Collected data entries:
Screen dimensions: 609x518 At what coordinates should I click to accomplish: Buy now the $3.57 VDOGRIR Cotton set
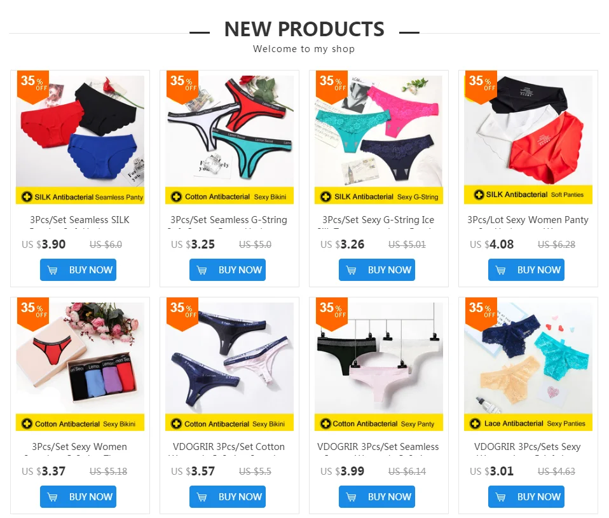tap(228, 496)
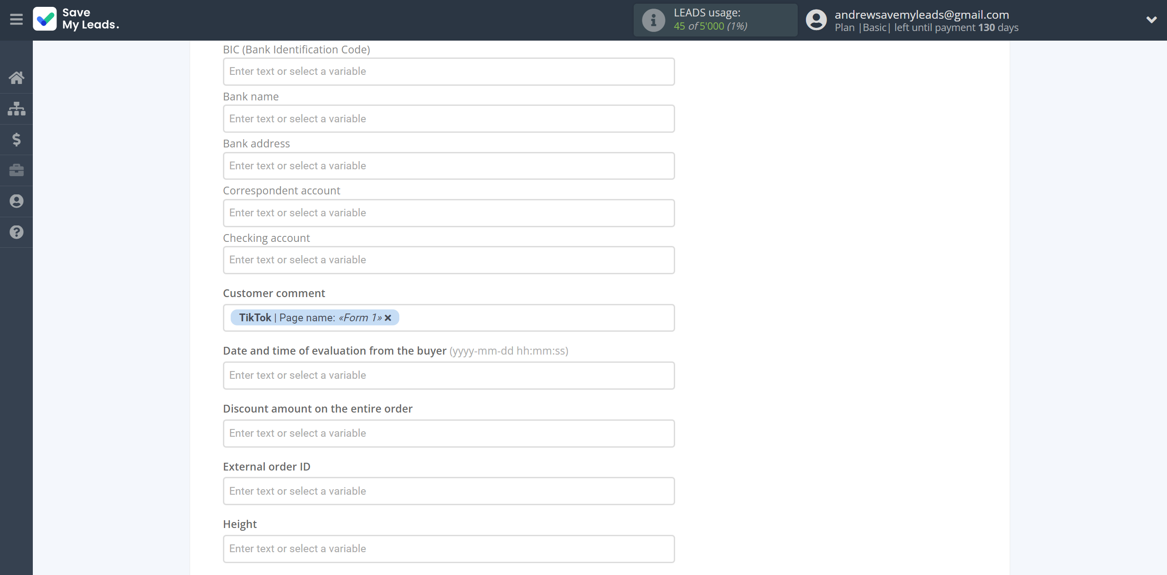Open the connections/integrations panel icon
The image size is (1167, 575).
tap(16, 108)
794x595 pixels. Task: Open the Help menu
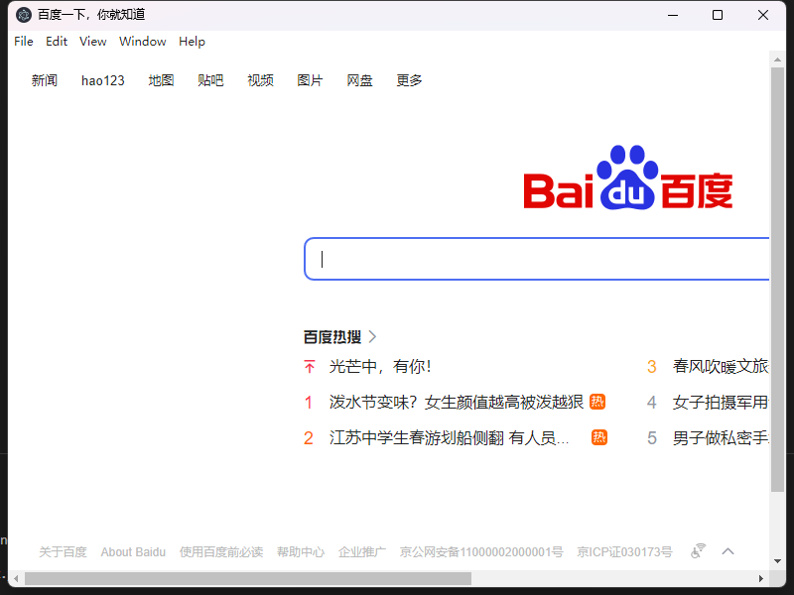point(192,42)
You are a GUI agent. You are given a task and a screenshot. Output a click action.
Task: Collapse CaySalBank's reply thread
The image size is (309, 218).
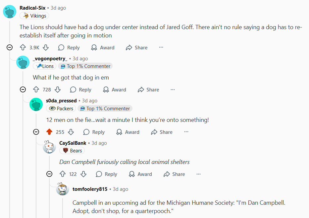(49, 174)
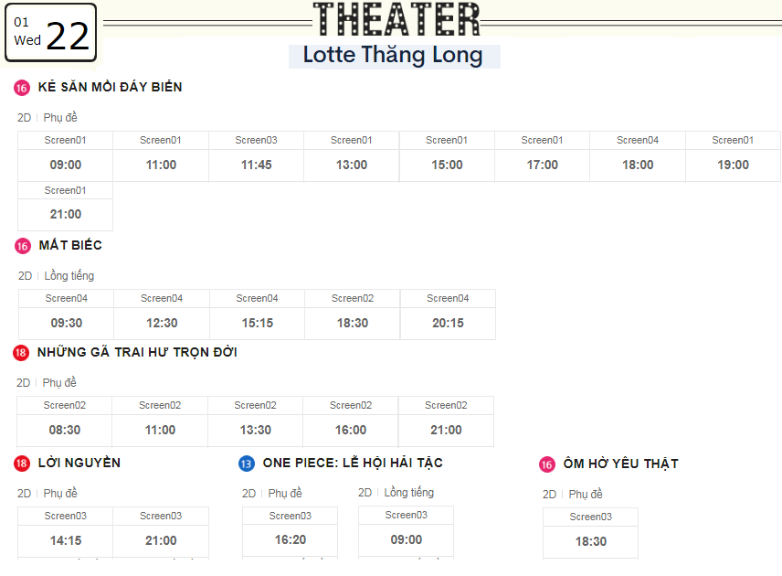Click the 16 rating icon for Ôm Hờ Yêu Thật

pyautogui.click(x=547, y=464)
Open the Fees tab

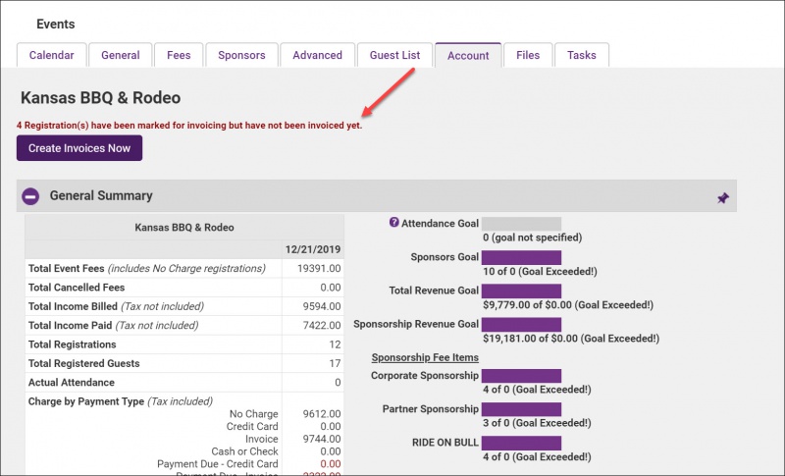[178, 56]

▶ Problem to work on: Every record must be returned exactly. Leave its pictures out.

▶ Response area:
Screen dimensions: 609x518 At what coordinates should I click to accomplish: Buy now the $3.57 VDOGRIR Cotton set
tap(228, 496)
Open the connections/integrations panel icon
The image size is (1167, 575).
tap(16, 108)
794x595 pixels. Task: Open the Help menu
point(192,42)
You are a GUI agent. You are given a task and a screenshot. Output a click action.
Task: Collapse CaySalBank's reply thread
The image size is (309, 218).
(49, 174)
Click the 16 rating icon for Ôm Hờ Yêu Thật

pyautogui.click(x=547, y=464)
Open the Fees tab

[178, 56]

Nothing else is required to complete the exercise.